Todos sabemos que Fitur es el mejor escaparte para la venta de nuestras mejores cualidades. La ciudad, con escaso sostén en economías que no sean de servicios, poco puede ofrecer como ciudad industrial o tecnológica.

Hace mucho tiempo que sabemos con que cartas contamos, nadie se extraña, y pocas voces suelen pedir mayor inversión en algo que no sea factible.

A pesar de ello, la gran cantidad de terreno industrial debe ser también aprovechada. Siempre procuramos dejarnos llevar por la desidia, siendo mas fácil la critica destructiva que la constructiva, y sobre todo, el mejor deporte nacional es más el esperar el fracaso para criticar, que el apoyar el proyecto para que triunfe. En este panorama la ciudad, que siempre miró tanto al mar como a la sierra, se me antoja ahora dividida también entre dos sectores. Una ciudad con las mejores comunicaciones provinciales, en el centro logístico para la distribución, con fácil acceso al aeropuerto y a muelles comerciales, puede aspirar a lo que en su día fue comercialmente hablando.

Nuestro río se adaptó a través de la reestructuración de su trazado para que ya en época romana sirviera de puerto para las mercancías de todo el Imperio.

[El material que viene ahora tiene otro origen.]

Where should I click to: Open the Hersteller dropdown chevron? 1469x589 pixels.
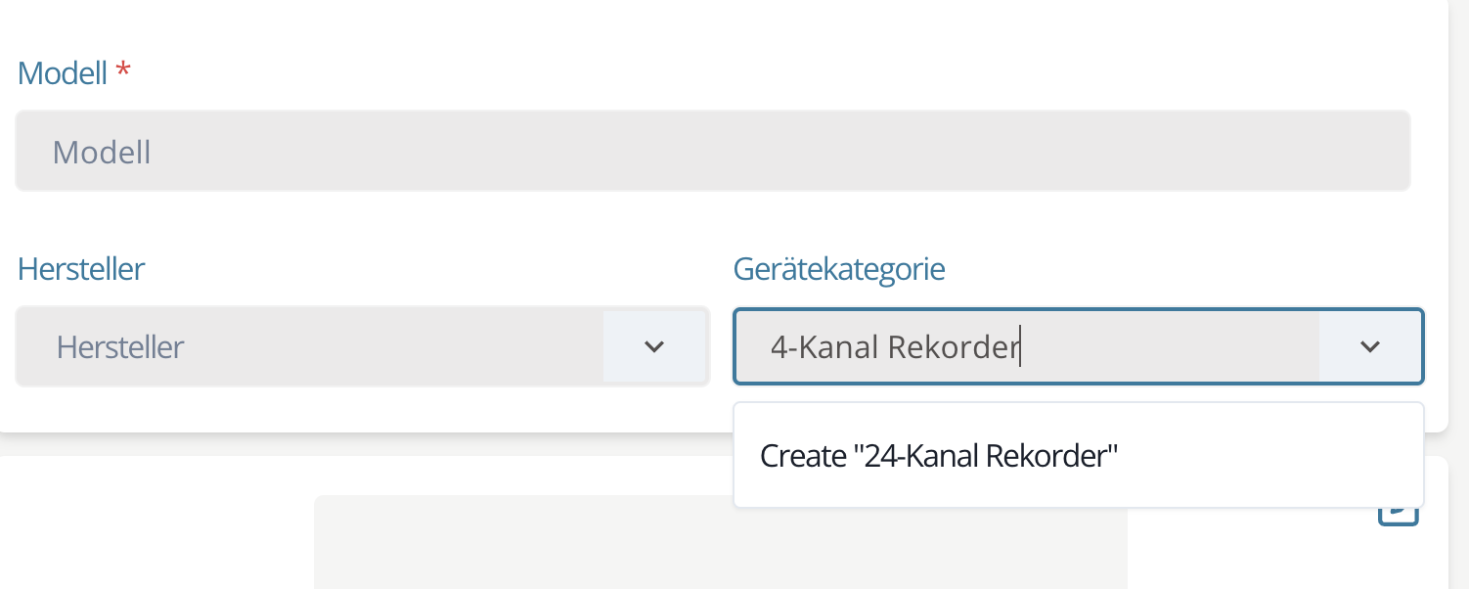coord(654,346)
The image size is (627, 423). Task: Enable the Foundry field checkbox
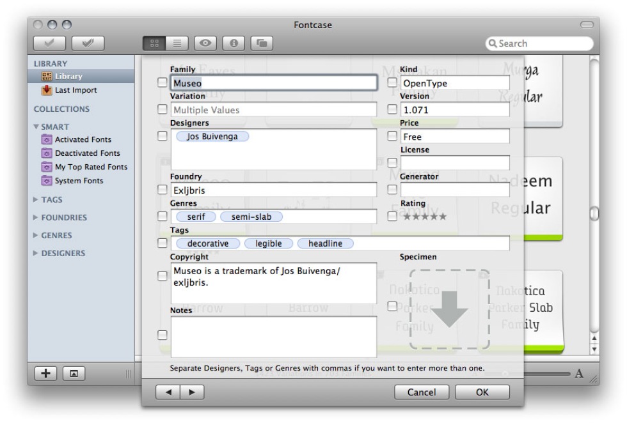pos(162,189)
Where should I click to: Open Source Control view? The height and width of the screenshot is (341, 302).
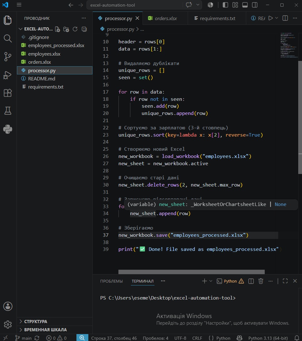8,57
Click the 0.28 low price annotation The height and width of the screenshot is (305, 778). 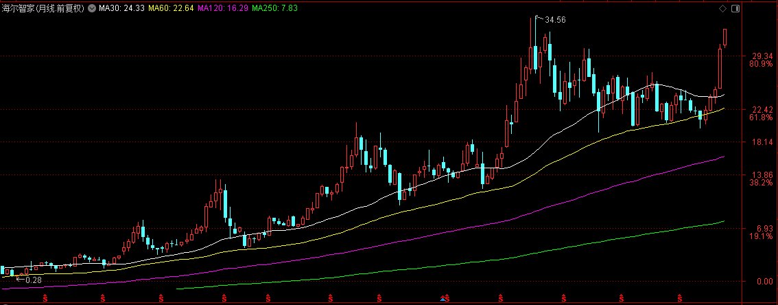31,280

Cadiz era trimilenaria, pero Balbo decidió usar el río para que se embarcara en él todo el producto de la península, en lugar de llevarlo a una isla.

Mirando con un ojo al Turismo, con otro a la Industria, se hace necesario no desechar nada, aprovechar todo, y sobre todo, no perderse en apuestas fantasiosas sin explotar el potencial existente.

En estos días de pleno febrero, aún con el frío rozándonos las espaldas, es agradable dejarse bañar por el sol, bajar a la playa, atraer a quienes aún siguen arropados por las bajas temperaturas y ofrecer todo el potencial industrial, sobre todo intensivado con la fuerza de un sol que debe darnos energías para acentuar nuestras ideas y proyectos.